Naive Bayes Data Complexity and Characterization of Optima of the Unsupervised Expected Likelihood

Abstract

The naive Bayes model is a simple model that has been used for many decades, often as a baseline, for both supervised and unsupervised learning. With a latent class variable it is one of the simplest latent variable models, and is often used for clustering. The estimation of its parameters by maximum likelihood (e.g. using gradient ascent, expectation maximization) is subject to local optima since the objective is non-concave. However, the conditions under which global optimality can be guaranteed are currently unknown. I provide a first characterization of the optima of the na ̈ıve Bayes model. For problems with up to three features, I describe comprehensive conditions that ensure global optimality. For more than three features, I show that all stationary points exhibit marginal distributions with respect to the features that match those of the training data. In a second line of work, I consider the naive Bayes model with an observed class variable, which is often used for classification.

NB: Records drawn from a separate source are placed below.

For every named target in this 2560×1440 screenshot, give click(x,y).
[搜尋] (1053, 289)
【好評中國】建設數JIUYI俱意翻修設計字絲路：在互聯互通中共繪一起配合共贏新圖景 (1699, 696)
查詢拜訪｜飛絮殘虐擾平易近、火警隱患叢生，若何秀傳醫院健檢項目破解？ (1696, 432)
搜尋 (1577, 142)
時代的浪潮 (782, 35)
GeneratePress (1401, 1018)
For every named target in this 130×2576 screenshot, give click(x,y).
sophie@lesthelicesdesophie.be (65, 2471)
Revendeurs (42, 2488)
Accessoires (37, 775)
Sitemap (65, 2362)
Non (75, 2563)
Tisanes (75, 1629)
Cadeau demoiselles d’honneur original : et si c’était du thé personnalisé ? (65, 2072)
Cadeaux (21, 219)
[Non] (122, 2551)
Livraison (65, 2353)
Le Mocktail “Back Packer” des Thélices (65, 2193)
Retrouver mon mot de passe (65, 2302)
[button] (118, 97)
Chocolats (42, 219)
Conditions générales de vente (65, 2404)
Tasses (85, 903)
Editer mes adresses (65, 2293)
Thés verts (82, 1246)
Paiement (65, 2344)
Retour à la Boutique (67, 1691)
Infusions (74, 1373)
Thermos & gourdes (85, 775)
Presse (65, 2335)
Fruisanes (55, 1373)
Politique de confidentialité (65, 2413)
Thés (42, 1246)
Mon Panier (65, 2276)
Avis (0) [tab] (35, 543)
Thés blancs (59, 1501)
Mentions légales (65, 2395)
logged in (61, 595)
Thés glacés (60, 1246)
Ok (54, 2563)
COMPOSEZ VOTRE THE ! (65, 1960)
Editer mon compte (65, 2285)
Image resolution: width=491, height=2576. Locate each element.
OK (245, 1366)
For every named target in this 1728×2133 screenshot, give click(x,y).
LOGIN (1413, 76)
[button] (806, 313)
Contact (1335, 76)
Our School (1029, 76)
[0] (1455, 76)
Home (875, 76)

Well known results provide some upper bounds on order of the sample complexity for agnostic PAC learning, however exact bounds are unknown. These bounds would show exactly how much data is needed for model training using a particular algorithm. I detail the framework for determining an exact tight bound on sample complexity, and prove some of the sub-theorems that this framework rests on. I also provide some insight into the nature of the distributions that are hardest to model within specified accuracy parameters.